Established in 1960 under the auspices of UNESCO, IFIP is recognised by the United Nations and links some 50 national and international societies and academies of science with a total membership of over half a million professionals. IFIP is based in Laxenburg, Austria and is an international, non-governmental organisation that operates on a non-profit basis.
Overview[edit]
IFIP activities are coordinated by 14 Technical Committees (TCs) which are organised into more than 100 Working Groups (WGs), bringing together over 3,500 ICT professionals and researchers from around the world to conduct research, develop standards and promote information sharing. Each TC covers a particular aspect of computing and related disciplines, as detailed below.
IFIP actively promotes the principle of open access and proceedings for which IFIP holds the copyright are made available electronically via IFIP's Open Access Digital Library.[1] Downloading articles from IFIP's Open Access Digital Library is free of charge.
Conference and workshop organizers who prefer publication with the IFIP publisher can take advantage of the agreement between IFIP and Springer and publish their proceedings as part of IFIP's Advances in Information and Communication Technology (AICT) series,[2] the Lecture Notes in Computer Science (LNCS) series or the Lecture Notes in Business Information Processing (LNBIP) series.[3] IFIP Proceedings published by Springer in IFIP's AICT, LNCS, and LNBIP series are accessible within IFIP's Open Access Digital Library after an embargo period of three years.
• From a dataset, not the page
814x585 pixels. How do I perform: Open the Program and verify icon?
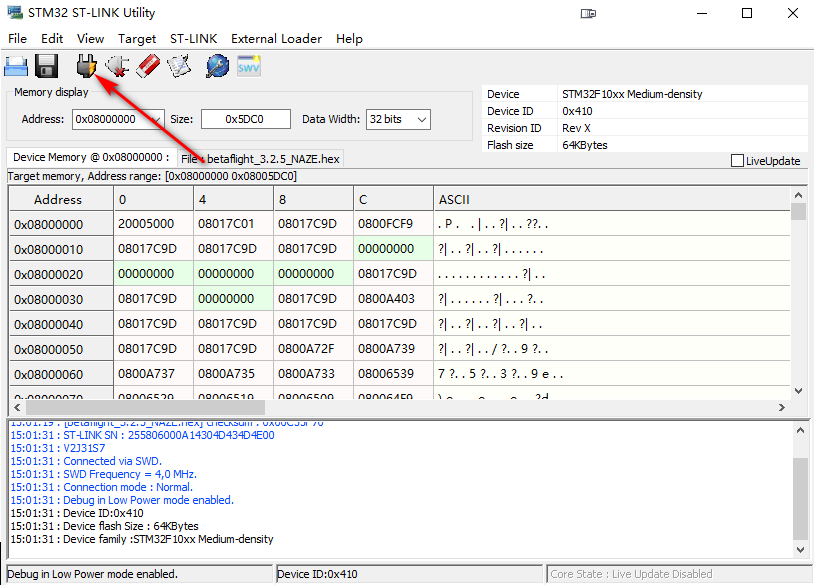point(178,67)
An important activity of the IFIP Technical Committees is to organise and sponsor high quality conferences and workshops in the field of ICT. Sponsoring is generally in the form of Best Paper Awards (BPA) and/or Student Travel Grants (STG). To assist conference and workshop organisers, IFIP has facilities to host conference websites and supports conference management systems such as JEMS, which include export functions that seamlessly integrate with IFIP's Open DL.
History[edit]
IFIP was established in 1960 under the auspices of UNESCO, originally under the name of the International Federation of Information Processing Societies (IFIPS). In preparation, UNESCO had organised the first International Conference on Information Processing, which took place in June 1959 in Paris, and is now considered the first IFIP Congress. Christopher Strachey gave a paper "Time Sharing in Large Fast Computers" at the conference where he envisaged a programmer debugging a program at a console (like a teletype) connected to the computer, while another program was running in the computer at the same time.[4][5][6] At the conference, he passed his time-sharing concept on to J. C. R. Licklider.[7][8] His paper was credited by the MIT Computation Center in 1963 as "the first paper on time-shared computers".[9]
The name was changed to IFIP in 1961. The founding president of IFIP was Isaac L. Auerbach (1960–1965).[10]
In 2009, IFIP established the International Professional Practice Partnership (IFIP IP3) to lead the development of the global ICT profession."[11][12]